The 10Y G-Sec yield represents the interest rate that the Indian government pays on its 10-year benchmark Government Securities (G-Secs).

It is the rate of return an investor can expect by holding a government bond for 10 years.

This yield serves as a key reference rate for pricing other financial products and is considered a barometer of long-term interest rates in the economy.

What is the significance of 10Y G-Sec Yield?

The 10Y G-Sec yield is a crucial indicator of the overall economic health and future interest rate expectations.

It serves as a benchmark for pricing corporate bonds and other fixed-income securities.

Changes in the yield reflect market expectations of future monetary policy decisions by the RBI.

The yield directly impacts the government's borrowing costs.

The yield is sensitive to global economic conditions and foreign investment flows, reflecting India's integration with global financial markets.

How to interpret 10Y G-Sec Yield?

A rising yield often indicates expectations of stronger economic growth, while a falling yield may suggest economic uncertainties or expectations of lower growth.

Higher yields can signal increased inflation expectations, as investors demand higher returns to offset potential erosion in purchasing power.

Changes in the yield reflect shifts in risk perception.
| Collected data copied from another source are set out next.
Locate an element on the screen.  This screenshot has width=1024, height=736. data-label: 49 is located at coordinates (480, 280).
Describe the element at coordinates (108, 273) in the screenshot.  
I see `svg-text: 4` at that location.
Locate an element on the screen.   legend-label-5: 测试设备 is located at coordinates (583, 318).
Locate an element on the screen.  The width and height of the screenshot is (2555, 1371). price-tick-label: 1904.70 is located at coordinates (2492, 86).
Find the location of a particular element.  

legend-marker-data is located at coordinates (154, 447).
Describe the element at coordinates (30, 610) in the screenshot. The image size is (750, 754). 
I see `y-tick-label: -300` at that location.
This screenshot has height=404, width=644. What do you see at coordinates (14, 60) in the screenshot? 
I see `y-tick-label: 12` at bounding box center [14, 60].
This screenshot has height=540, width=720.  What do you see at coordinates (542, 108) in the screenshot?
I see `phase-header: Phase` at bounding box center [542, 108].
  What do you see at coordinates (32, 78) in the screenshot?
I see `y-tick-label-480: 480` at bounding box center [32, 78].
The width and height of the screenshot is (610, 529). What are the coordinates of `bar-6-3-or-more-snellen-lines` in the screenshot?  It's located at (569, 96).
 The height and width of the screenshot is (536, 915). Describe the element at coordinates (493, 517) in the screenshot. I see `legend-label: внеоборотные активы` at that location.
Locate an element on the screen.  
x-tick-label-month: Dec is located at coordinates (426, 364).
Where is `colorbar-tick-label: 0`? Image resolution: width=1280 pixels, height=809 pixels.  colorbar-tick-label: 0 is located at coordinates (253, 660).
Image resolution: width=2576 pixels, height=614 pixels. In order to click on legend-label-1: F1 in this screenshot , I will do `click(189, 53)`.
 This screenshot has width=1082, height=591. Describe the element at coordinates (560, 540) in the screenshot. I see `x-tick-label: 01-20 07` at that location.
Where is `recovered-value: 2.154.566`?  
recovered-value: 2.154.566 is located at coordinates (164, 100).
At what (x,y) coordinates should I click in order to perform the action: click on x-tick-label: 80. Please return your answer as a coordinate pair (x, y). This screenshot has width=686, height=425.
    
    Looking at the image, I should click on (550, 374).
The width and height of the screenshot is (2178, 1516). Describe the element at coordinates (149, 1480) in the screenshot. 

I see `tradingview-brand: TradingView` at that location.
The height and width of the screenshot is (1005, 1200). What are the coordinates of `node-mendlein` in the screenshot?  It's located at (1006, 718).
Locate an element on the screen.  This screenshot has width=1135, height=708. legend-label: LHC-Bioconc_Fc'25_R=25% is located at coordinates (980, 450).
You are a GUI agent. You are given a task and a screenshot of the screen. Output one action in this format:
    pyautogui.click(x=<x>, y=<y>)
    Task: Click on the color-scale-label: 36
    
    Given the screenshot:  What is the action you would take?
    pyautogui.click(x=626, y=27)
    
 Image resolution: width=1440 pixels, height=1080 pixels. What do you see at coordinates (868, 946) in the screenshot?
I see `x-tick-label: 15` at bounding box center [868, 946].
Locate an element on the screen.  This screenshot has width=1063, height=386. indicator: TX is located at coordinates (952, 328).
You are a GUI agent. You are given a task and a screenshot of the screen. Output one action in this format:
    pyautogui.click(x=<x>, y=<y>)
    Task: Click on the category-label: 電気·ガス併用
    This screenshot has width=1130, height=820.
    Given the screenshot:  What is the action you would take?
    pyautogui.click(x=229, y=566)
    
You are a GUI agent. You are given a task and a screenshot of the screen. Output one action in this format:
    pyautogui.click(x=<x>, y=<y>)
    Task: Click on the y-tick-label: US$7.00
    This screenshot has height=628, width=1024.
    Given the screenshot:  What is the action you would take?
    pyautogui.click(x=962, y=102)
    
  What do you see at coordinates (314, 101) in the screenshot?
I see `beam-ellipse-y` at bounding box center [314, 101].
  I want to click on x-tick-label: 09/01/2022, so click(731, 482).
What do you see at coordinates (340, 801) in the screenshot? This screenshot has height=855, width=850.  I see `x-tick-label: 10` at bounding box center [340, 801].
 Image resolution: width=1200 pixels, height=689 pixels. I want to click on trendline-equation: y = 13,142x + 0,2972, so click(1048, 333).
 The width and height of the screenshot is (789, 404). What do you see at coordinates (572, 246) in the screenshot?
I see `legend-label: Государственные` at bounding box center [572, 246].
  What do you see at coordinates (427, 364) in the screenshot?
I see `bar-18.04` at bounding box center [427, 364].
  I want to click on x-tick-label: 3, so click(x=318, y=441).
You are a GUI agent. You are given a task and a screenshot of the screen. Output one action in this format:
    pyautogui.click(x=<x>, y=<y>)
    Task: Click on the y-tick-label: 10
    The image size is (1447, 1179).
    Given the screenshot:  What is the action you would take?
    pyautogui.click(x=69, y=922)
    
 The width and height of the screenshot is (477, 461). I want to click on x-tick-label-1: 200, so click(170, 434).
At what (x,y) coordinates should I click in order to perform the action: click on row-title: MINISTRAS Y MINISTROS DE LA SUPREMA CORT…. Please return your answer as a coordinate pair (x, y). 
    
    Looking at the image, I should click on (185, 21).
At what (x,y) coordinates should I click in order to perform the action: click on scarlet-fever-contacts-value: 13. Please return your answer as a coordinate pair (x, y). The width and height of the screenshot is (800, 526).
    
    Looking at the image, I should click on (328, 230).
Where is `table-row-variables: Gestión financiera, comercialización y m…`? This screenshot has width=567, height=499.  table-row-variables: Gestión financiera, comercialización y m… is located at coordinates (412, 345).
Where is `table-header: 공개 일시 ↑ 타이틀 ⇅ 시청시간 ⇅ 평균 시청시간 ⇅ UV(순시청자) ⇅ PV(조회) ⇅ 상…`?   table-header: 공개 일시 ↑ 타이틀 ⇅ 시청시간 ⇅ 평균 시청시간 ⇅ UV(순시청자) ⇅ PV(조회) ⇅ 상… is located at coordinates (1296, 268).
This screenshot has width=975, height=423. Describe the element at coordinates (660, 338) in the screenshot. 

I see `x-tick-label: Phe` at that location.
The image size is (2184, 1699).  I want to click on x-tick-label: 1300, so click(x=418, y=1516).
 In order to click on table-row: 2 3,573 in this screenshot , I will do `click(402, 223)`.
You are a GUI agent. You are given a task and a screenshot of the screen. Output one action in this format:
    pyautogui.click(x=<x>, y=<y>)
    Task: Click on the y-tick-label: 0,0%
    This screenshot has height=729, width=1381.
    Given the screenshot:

A sharp rise might indicate increased risk aversion or concerns about fiscal health.

Movements in the yield should be interpreted in the context of global bond yields, especially U.S. Treasury yields, to understand domestic versus international factors.

Sudden changes in the yield can reflect shifts in market liquidity or changes in foreign investment flows.

Persistent rises in yield might indicate concerns about the government's fiscal position and its ability to manage debt.

Higher yields typically translate to increased borrowing costs for corporations, potentially affecting their investment and expansion plans.